Sea-Watch had earlier reported that the little rubber boats, which are often unsuitable for the journeys and overcrowded, were carrying 258 people.

It said it lost contact with one boat carrying 85 people somewhere between the territorial waters of Libya and Malta.

Frontex explained that there was a separate “deflated rubber boat in the Libyan search-and-rescue area”.

Italian authorities “later confirmed that this boat correlated with an old incident, where the migrants were rescued and the rubber boat was left adrift empty”, Frontex said.

Italy’s coastguard said the Libyan coastguard had “left the boat drifting empty, rescuing the migrants who were on board” after carrying out a rescue.

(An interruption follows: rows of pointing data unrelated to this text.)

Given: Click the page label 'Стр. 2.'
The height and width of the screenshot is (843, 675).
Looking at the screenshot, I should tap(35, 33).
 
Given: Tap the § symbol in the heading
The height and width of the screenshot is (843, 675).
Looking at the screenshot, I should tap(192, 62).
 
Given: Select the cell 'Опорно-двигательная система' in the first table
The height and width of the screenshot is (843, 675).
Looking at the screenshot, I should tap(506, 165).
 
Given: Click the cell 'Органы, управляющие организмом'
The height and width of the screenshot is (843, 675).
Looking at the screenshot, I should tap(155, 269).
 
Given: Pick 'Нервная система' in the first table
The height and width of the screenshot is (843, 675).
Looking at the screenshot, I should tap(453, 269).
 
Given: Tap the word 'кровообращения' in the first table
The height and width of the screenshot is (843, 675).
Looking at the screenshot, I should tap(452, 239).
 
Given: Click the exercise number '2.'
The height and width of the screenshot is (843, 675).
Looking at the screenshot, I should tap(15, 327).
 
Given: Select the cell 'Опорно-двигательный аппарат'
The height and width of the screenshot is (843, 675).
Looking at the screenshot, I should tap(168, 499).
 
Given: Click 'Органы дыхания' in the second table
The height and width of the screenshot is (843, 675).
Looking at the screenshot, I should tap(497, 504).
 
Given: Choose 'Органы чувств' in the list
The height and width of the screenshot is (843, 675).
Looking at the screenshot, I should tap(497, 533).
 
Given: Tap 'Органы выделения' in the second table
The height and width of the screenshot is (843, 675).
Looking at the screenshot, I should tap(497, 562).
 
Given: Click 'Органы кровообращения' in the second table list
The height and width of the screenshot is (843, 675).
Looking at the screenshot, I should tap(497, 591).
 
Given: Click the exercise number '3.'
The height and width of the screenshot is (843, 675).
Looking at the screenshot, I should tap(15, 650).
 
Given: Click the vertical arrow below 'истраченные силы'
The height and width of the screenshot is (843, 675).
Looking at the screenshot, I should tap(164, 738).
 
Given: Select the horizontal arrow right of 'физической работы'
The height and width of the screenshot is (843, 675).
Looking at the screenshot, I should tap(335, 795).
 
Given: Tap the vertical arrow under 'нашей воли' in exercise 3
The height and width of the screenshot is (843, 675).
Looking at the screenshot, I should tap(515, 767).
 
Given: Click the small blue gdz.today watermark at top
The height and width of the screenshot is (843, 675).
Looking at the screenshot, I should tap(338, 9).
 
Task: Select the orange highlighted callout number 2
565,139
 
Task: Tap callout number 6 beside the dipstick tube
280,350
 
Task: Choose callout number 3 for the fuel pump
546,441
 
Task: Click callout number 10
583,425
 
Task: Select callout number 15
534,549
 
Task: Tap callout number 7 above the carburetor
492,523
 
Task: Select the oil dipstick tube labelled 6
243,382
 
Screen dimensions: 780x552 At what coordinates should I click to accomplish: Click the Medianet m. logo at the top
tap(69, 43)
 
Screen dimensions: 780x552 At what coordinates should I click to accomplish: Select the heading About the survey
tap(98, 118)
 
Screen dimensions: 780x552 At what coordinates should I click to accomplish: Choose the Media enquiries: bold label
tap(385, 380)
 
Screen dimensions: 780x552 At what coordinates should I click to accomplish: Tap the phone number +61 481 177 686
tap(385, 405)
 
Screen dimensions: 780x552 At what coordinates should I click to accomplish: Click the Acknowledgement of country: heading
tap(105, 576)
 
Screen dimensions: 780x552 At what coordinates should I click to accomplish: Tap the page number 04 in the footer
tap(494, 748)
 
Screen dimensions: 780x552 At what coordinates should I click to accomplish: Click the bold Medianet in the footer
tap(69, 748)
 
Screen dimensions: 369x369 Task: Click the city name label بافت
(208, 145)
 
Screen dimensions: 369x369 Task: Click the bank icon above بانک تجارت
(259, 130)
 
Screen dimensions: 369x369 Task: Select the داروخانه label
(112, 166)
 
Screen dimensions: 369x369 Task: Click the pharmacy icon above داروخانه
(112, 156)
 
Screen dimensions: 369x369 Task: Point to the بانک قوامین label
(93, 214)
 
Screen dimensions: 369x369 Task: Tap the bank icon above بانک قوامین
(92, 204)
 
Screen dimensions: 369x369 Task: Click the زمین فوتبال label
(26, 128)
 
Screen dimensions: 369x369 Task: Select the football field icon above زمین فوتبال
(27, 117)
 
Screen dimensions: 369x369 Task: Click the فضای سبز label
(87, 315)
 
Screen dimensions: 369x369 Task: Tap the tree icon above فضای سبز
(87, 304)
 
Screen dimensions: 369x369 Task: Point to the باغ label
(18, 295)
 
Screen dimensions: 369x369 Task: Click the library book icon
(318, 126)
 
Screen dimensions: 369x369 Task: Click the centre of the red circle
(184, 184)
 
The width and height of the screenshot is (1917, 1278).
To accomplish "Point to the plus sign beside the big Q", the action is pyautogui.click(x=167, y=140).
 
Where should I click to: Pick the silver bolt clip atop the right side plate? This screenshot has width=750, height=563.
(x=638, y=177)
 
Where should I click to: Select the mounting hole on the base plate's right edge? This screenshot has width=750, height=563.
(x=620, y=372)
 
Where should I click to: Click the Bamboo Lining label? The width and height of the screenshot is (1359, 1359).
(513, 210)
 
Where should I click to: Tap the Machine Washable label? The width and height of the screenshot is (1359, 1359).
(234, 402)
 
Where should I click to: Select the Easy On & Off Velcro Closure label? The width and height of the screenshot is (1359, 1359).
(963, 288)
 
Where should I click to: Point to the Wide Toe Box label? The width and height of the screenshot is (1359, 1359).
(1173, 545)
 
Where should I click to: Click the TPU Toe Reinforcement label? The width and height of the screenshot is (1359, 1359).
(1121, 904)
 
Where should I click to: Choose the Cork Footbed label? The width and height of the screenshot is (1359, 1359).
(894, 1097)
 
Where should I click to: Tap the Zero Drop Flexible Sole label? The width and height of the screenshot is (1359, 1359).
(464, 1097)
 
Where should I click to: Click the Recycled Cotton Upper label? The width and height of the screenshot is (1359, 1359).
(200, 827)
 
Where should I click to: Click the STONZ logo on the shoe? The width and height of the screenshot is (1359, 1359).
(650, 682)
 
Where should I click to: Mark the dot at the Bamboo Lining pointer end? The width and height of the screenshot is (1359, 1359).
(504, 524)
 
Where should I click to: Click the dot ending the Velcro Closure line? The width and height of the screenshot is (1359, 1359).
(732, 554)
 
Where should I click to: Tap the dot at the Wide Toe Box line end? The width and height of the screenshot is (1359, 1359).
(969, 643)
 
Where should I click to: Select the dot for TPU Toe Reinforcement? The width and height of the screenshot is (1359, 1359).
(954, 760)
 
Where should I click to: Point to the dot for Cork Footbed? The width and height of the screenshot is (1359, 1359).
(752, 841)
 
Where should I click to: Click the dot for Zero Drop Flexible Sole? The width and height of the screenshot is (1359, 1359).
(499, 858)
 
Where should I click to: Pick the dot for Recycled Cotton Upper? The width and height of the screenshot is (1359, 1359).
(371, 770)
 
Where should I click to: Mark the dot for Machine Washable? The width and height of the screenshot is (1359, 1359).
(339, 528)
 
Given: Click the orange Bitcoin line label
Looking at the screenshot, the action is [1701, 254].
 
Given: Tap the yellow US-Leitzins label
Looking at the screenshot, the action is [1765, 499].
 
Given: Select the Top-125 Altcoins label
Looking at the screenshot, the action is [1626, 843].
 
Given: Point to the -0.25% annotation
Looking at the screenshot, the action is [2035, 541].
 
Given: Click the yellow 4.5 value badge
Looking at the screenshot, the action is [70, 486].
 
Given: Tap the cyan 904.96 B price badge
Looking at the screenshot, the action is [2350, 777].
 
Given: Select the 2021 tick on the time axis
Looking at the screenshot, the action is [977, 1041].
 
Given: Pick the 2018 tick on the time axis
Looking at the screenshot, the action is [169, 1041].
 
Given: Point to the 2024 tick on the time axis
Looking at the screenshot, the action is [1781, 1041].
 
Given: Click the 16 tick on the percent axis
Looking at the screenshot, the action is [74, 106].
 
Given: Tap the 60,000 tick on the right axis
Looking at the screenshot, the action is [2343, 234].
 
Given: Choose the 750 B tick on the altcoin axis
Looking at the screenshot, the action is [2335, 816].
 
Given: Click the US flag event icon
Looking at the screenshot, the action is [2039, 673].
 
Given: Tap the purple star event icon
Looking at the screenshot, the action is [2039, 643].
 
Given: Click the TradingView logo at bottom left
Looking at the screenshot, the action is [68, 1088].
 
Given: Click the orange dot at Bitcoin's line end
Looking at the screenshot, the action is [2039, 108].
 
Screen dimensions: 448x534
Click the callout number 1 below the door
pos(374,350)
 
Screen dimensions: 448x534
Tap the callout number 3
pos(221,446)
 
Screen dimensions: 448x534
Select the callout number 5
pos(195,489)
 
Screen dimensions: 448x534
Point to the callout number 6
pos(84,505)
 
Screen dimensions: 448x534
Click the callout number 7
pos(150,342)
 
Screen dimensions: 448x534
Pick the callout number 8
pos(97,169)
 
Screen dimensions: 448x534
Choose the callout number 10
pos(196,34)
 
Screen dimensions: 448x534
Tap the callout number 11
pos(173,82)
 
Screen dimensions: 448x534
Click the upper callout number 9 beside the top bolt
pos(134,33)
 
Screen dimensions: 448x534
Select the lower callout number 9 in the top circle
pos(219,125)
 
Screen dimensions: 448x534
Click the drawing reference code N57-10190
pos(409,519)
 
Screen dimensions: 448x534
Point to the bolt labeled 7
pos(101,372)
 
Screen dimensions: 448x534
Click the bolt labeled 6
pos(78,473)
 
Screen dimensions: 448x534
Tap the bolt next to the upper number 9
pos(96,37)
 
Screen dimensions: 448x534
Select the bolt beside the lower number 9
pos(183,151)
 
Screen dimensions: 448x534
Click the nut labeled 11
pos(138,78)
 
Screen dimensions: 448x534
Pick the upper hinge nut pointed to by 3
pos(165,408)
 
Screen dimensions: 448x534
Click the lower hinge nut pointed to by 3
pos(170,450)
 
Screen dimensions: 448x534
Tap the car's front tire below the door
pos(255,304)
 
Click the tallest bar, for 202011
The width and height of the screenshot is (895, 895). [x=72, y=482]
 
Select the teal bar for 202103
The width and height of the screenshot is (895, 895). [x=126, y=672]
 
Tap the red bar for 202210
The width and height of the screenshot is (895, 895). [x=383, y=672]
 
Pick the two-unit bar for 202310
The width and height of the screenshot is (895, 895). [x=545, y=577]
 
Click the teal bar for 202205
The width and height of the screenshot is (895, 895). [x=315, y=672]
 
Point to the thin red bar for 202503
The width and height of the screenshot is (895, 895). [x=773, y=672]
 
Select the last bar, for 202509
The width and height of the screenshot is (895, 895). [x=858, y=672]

Libya acts as a major gateway for African migrants hoping to reach Europe. Currently, there are close to 700,000 refugees and migrants in the war-torn country.

More than 16,700 people have died crossing the Mediterranean for Europe since 2015, including at least 241 this year.

Italy has long established itself as the primary European port of entry for migrants and refugees. But it shut down its ports and said it would quarantine any undocumented migrants because of the coronavirus pandemic. 

Libya’s internationally recognised government in Tripoli last week declared its ports unsafe for the disembarkation of migrants.

Malta has also closed its ports to migrants because of COVID-19, the disease caused by the new coronavirus.

Its foreign minister issued a statement on Facebook criticising rescue agencies’ “inaccurate information”.

“The allegations … come in the midst of the COVID-19 pandemic crisis, which has exacerbated the long-standing impasse which has governed migration within the European Union since as far back as 2008,” Maltese Foreign Minister Evarist Bartolo wrote.

Before the crisis, rescue ships operated by NGOs regularly patrolled the coast of Libya looking to rescue migrants from flimsy boats.